Rassurez-vous ça vaut grave le coup cette histoire de prostitution intellectuelle anyway ces derniers temps tout ce que faisais c’était lire des chefs d’œuvre et écouter des podcasts sur l’internet américain, en somme rien qui ne puisse contribuer de près ou de près au rayonnement de mon pays. Non clairement ce qui me fait grave chier c’est surtout l’histoire du dress code et j’aime autant vous dire que les réflexes vestimentaires ont la vie dure. Hier en rentrant du bureau (lol on dirait j’ai trente cinq ans c’est chaud), je suis repassée chez moi me changer parce que je devais dormir chez la Princesse et que bon mettre deux jours de suite les mêmes fringues direct ça fait la vieille meuf. Bon sauf que walà dans la précipitation je n’ai pas pensé que ma tenue devait faire double emploi : soirée swag ET représentation intellectuelle de salariée le lendemain matin. Et une fois dans la rue moi je m’ambiance, j’ai un CDD han nanana, jusqu’à ce que BIM y’a le miroir de la boulangerie, le réflexe bête je me mate et là j’aurais trop voulu qu’on m’envoie le smiley terreur celui que t’envoie quand tu es trop transée par quelque chose (le mec est bleu et il transpire c’est mon préféré). J’étais fringuée comme une bohémienne de 14 ans, une bohémienne qui heureusement se serait lavé les cheveux, et qui posséderait un titre de séjour en règle mais une grosse clodo quand même (et là les internets s’affolent parce que j’amalgame de ouf les roms et les sans domicile fixe – calmez vous les gros c’est juste pour la rigole). Or soyons honnêtes, la seule excentricité que j’ai envie de me permettre en ces temps de chômage structurel, c’est un pin’s Sidaction au revers de ma jaquette (avoue t’imagine j’ai une jaquette pour de vrai et tu kiffes).
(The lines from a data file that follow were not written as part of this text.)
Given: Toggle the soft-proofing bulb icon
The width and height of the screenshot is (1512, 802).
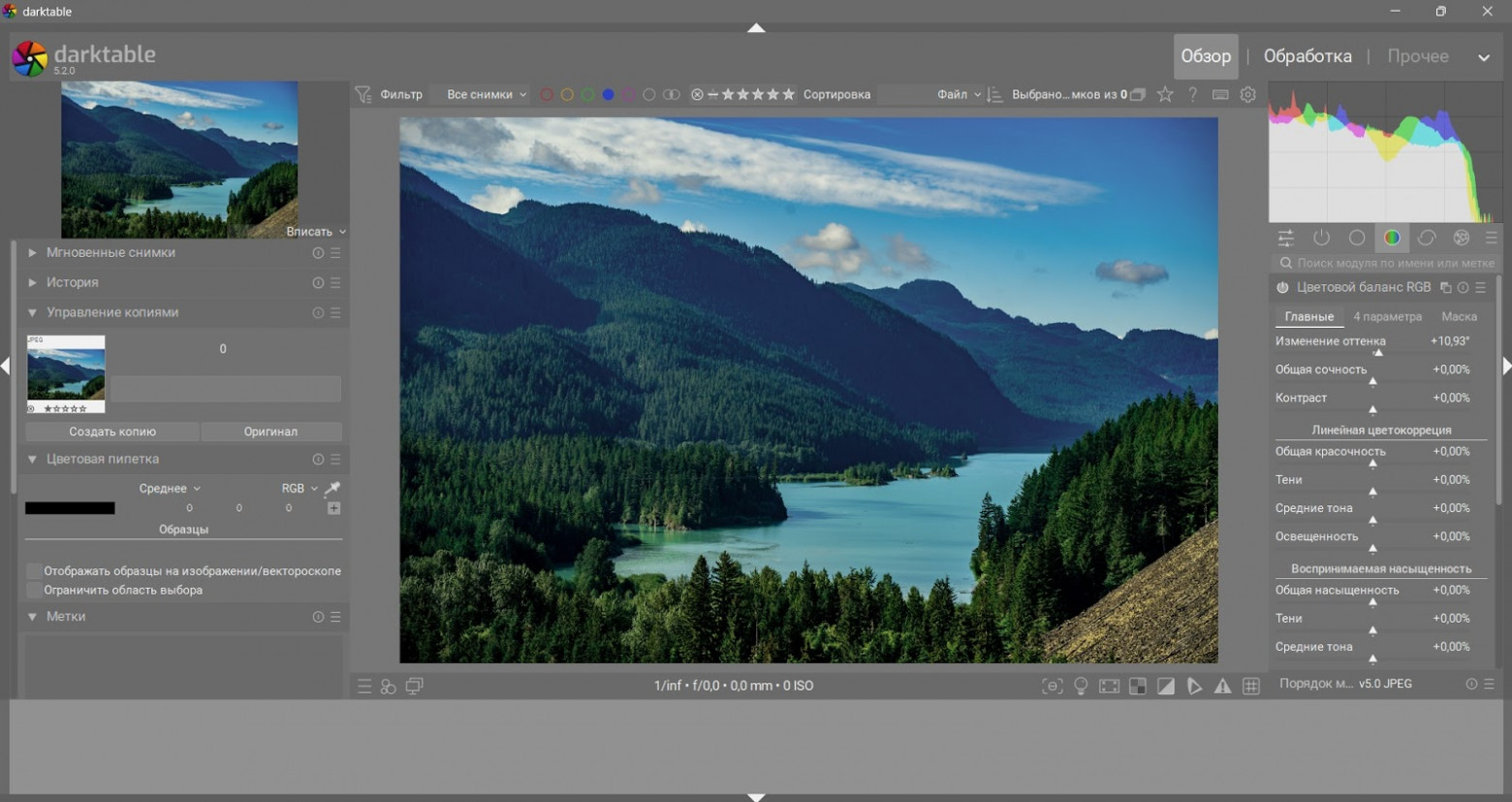Looking at the screenshot, I should pos(1082,687).
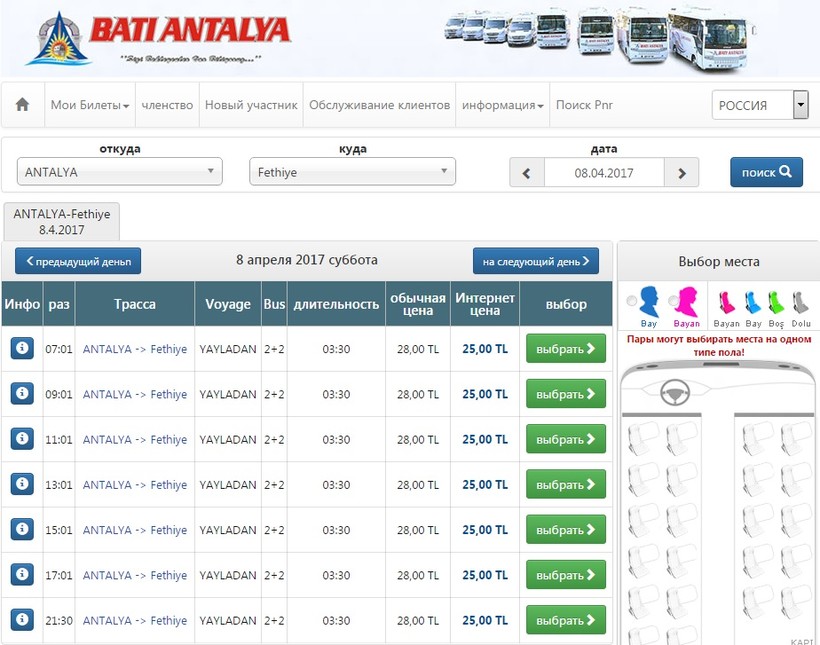Click the home icon in navigation bar
This screenshot has height=645, width=820.
coord(23,105)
La morale de cette histoire, c’est que quand on signe un contrat de travail, il ne faut ne pas négliger le contrat psychologique qui va avec « Nous nous engageons à sponsoriser ta bouffe ton toit tes Aperol spritz et tes vacances à Lisbonne , et toi tu t’engages à être une grosse bitch qui nous donne ton temps ton style et ton jus de cerveau pour onze euros de l’heure, merci de signer en bas à droite. Allez c’est good, tu peux aller fêter ça avec tes autres potes esclaves merci bonsoir à demain matin neuf heures. »

Retenez ton souffre les gros, la Princesse m’a prêté sa jupe grise, je ne serai donc pas virée aujourd’hui pour débordements vestimentaires.